For an SME that has to authorise a new medicine, which is the more advantageous procedure, centralised or decentralised? Is it appropriate to delay the decision until the acquisition/licensing of a Big Pharma (usually at the end of Phase IIa)?

The first thing to consider is that designation as an SME is relatively straightforward and facilitates access through the centralised procedure. It is highly recommended that companies that qualify as SMEs obtain this designation from the EMA as early as possible before initiating contacts with the Agency.

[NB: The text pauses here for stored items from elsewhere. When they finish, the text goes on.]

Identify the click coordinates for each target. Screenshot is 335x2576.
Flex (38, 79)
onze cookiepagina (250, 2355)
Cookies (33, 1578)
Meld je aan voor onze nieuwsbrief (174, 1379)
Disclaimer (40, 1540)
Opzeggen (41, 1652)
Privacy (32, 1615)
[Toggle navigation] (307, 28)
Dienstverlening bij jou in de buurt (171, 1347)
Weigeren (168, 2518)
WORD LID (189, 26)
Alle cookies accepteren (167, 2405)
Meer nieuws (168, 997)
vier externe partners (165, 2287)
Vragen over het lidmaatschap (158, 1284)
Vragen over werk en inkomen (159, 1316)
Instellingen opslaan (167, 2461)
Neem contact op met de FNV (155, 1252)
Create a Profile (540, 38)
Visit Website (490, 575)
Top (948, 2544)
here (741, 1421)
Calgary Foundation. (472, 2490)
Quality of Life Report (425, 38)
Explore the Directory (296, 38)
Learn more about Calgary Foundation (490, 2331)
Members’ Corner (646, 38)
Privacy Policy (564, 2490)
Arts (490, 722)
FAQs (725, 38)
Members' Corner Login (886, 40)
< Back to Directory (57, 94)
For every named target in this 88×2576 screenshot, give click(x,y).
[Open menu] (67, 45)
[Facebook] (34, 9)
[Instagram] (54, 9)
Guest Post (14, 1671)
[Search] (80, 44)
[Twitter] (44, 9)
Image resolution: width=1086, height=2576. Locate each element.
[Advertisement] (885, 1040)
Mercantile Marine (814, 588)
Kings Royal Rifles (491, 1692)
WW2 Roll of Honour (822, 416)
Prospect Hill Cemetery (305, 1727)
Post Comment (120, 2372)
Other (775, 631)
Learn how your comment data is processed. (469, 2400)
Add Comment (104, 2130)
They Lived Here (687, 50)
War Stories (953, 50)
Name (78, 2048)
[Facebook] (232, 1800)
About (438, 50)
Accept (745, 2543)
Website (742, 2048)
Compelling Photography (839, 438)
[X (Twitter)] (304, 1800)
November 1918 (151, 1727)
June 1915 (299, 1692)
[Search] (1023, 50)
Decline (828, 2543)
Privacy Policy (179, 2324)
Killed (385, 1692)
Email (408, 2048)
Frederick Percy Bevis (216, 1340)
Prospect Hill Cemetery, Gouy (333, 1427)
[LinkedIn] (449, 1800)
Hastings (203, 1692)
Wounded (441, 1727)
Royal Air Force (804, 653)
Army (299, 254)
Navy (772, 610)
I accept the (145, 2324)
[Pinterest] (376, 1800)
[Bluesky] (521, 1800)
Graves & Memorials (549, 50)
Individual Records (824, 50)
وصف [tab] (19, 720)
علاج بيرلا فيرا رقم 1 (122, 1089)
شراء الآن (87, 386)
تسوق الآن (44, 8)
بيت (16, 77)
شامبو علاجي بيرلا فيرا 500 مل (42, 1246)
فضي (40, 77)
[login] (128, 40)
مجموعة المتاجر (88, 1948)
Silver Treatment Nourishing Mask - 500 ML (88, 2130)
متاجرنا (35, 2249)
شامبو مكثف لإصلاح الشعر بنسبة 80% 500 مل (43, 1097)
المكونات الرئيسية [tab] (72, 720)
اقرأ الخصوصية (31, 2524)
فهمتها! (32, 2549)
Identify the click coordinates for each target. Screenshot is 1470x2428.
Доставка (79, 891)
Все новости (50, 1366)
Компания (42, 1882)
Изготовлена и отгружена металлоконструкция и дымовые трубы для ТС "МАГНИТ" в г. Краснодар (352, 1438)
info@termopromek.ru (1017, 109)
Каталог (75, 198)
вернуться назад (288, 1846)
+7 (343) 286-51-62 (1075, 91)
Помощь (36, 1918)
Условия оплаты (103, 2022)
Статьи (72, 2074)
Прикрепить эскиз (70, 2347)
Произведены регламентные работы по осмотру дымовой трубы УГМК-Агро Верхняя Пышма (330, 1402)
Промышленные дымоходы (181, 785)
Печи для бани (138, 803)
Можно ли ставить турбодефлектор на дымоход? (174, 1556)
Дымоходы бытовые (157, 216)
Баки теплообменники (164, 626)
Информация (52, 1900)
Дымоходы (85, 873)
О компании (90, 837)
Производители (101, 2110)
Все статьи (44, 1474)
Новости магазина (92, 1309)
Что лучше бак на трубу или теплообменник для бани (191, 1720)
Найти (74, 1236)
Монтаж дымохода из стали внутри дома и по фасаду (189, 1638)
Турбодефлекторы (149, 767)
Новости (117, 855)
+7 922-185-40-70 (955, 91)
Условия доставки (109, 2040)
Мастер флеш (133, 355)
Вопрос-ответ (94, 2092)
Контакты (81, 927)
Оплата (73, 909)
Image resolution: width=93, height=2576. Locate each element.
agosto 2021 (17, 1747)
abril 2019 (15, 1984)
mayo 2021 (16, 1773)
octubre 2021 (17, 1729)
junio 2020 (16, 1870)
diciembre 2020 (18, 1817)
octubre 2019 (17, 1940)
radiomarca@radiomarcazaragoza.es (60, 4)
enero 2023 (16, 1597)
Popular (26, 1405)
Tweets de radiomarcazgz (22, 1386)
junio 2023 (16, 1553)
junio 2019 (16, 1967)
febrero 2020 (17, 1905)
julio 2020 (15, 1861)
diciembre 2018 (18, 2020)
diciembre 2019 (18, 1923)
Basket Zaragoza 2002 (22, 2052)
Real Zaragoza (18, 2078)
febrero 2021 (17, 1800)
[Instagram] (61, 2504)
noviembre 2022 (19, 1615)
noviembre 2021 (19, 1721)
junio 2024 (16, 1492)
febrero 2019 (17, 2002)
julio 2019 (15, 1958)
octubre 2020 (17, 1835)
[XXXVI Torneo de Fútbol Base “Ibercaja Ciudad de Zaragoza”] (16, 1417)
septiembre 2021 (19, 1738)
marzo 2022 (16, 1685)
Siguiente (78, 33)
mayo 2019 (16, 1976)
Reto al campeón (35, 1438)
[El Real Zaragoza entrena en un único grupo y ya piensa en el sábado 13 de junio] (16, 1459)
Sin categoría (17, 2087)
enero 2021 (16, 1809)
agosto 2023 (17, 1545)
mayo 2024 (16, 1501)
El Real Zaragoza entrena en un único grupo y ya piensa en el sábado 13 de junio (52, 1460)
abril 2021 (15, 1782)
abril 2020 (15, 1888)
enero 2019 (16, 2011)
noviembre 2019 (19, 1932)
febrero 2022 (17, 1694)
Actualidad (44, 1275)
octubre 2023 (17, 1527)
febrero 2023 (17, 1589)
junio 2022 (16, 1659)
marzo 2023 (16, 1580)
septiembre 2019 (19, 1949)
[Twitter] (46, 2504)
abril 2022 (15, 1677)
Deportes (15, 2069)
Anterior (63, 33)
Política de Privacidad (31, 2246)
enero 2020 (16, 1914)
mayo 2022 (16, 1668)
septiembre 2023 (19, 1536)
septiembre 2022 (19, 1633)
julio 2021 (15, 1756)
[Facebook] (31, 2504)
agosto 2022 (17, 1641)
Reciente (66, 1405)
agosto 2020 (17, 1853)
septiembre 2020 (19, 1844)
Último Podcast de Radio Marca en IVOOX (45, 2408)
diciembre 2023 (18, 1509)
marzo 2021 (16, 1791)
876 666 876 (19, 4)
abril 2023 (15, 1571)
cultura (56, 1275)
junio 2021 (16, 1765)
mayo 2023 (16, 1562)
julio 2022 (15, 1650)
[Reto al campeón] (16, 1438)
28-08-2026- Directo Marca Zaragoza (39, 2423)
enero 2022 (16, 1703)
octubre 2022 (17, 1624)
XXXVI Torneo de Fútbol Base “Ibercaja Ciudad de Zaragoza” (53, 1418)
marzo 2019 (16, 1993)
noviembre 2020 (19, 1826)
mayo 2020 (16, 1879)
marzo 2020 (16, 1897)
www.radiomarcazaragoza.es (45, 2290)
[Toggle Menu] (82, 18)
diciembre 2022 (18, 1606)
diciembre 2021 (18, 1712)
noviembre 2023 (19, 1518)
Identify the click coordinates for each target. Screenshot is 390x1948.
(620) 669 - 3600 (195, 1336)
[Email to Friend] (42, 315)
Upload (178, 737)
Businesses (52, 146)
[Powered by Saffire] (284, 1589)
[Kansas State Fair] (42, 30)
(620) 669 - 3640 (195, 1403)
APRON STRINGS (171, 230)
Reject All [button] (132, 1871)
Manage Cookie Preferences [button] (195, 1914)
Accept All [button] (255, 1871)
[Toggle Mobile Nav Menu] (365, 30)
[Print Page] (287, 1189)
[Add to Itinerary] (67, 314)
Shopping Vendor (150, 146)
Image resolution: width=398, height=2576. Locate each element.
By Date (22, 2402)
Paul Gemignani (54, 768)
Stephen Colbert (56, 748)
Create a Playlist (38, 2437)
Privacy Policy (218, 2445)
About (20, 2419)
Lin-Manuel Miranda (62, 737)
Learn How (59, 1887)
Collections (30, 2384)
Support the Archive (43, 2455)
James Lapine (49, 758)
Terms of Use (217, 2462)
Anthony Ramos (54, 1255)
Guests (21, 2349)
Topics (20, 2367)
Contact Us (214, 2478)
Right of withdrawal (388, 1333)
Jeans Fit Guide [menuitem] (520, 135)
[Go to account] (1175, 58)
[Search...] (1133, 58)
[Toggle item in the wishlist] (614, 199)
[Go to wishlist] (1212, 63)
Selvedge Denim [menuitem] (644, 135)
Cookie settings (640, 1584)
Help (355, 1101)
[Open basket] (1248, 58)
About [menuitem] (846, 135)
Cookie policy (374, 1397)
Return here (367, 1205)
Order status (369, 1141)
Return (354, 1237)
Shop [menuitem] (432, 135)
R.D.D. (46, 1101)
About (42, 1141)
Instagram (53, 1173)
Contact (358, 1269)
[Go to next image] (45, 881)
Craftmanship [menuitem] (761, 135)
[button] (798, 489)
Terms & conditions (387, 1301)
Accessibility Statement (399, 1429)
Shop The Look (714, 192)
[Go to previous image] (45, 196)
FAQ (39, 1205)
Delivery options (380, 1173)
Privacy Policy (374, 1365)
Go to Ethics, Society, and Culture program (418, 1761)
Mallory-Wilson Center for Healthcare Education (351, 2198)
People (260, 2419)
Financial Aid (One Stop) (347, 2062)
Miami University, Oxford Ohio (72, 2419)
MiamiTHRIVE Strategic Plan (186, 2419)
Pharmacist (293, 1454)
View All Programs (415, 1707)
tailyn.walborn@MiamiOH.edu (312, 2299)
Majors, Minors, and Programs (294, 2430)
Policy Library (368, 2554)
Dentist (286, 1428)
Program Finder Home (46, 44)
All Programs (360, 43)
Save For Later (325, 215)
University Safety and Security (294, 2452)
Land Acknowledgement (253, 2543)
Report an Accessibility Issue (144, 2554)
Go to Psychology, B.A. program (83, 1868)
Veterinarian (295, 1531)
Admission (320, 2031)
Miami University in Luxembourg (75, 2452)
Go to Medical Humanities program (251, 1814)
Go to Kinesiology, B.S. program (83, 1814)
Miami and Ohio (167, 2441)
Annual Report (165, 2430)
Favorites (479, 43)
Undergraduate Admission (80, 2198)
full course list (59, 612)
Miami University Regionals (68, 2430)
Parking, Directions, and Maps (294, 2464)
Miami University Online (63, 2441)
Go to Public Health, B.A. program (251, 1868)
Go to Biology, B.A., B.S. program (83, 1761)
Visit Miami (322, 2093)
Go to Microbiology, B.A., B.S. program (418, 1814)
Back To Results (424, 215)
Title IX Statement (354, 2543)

The centralised procedure is mandatory for some types of products (e.g. orphan designation, biologics) and for some indications (e.g. oncology, neurodegenerative diseases and others). Therefore, when a product belongs to some of the types or indications that are mandatory, there is no choice and the procedure must be centralised. For details, see the description of the so-called “mandatory scope” on the EMA website.

For all other products, there is the option to either follow the centralised procedure or to follow some of the non-centralised procedures. The analysis of advantages and disadvantages requires an in-depth assessment of the product, the indication and the company’s licensing and/or marketing strategy.

Regarding the most appropriate time to make the decision on the most appropriate regulatory procedure, it should be noted that this is an option only for products that are not obliged to follow the centralised procedure (so-called mandatory scope).

In my personal opinion, I believe that it is better to make this decision relatively early during product development, not least because interactions with regulatory agencies will have to be made on the basis of the future regulatory path.

The PRIME option is intended for drugs and indications where there is an unmet need. When is the best time to apply for PRIME for an SME?

The right time to apply for a PRIME is identical for SME and non-SME and is when highly promising early clinical evidence is obtained. Delaying this application due to product acquisition or licensing processes may prejudice the acceptance of the application in the sense that, even if the preliminary clinical data are promising, if the company has started confirmatory clinical trials, the EMA may consider that there is no option to intervene in the development of the product.

What are the challenges in manufacturing ATMPs (Advanced Therapy Medicinal Product)?

The very nature of ATMPs, which are genetically, tissue or cellularly based, means that manufacturing requirements are usually very difficult. The most important thing, in my opinion, is to have professionals who are experts in the manufacture of products in each of these areas and who have had previous experience, and it must be said that in some cases this is a major challenge. In addition, manufacturing facilities have to be specific to these products and follow specific regulations.

Does the EMA accept or is it considering accepting predictive software to replace some of the pre-clinical animal testing or as a support tool in the authorisation control of a drug?

The EMA does not currently widely accept results generated by predictive software to avoid pre-clinical studies. However, like the FDA, it has shown interest in studying such approaches.